*QUESTIONS*.
1. From the article on long-term care resizing below, copy the passage that begins at the words "COVID-19’s severe impact" and stops after "for post-pandemic performance.".
2. Check each statement against the article on long-term care resizing below and answer yes or no, quoting the words that decide it: (a) Hennessey is the CEO of Prime Care Technologies; (b) Hennessey said resizing always means serving fewer people; (c) Hennessey stressed conducting market demand studies before deciding to cut operations.

*STUDY TEXT*.
++++

COVID-19’s severe impact on the long-term care industry has forced many providers to resize operations while they weather the storm — but the key to succeeding depends on how well operators know their market and whether they set realistic projections for post-pandemic performance.
“You have these different pressures, so you’re either getting forced to resize to reduce expenses to survive or you’re getting resized by the labor market, and we’re seeing that in a lot of communities,” Erin Shvetzoff Hennessey, CEO of Health Dimensions Group, said Thursday during a presentation in partnership with Prime Care Technologies.
The conversation centered around how providers can evaluate and reinvent their operations and key strategies to ensure financial success. Before making the decision to cut operations, Hennessey stressed conducting market demand studies and workforce and wage assessments to develop an accurate picture of what’s actually needed.
“Really understand what’s going on in your market because resizing doesn’t always mean serving fewer people. It could mean resizing certain parts of your organization,” she said. “Don’t just reduce on the whole, really reduce by service line and understand where the demand is. If you’re in an over-bedded skilled nursing market but an under-bedded [assisted living] market, that helps you make that decision.”

++++

*EXERCISE DATA*.
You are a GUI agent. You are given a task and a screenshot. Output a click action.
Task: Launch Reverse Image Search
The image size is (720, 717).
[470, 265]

++++

*ANSWERS TO THE TASKS*.
1.
COVID-19’s severe impact on the long-term care industry has forced many providers to resize operations while they weather the storm — but the key to succeeding depends on how well operators know their market and whether they set realistic projections for post-pandemic performance.

2.
(a) No: "Erin Shvetzoff Hennessey, CEO of Health Dimensions Group"
(b) No: "resizing doesn’t always mean serving fewer people"
(c) Yes: "Before making the decision to cut operations, Hennessey stressed conducting market demand studies"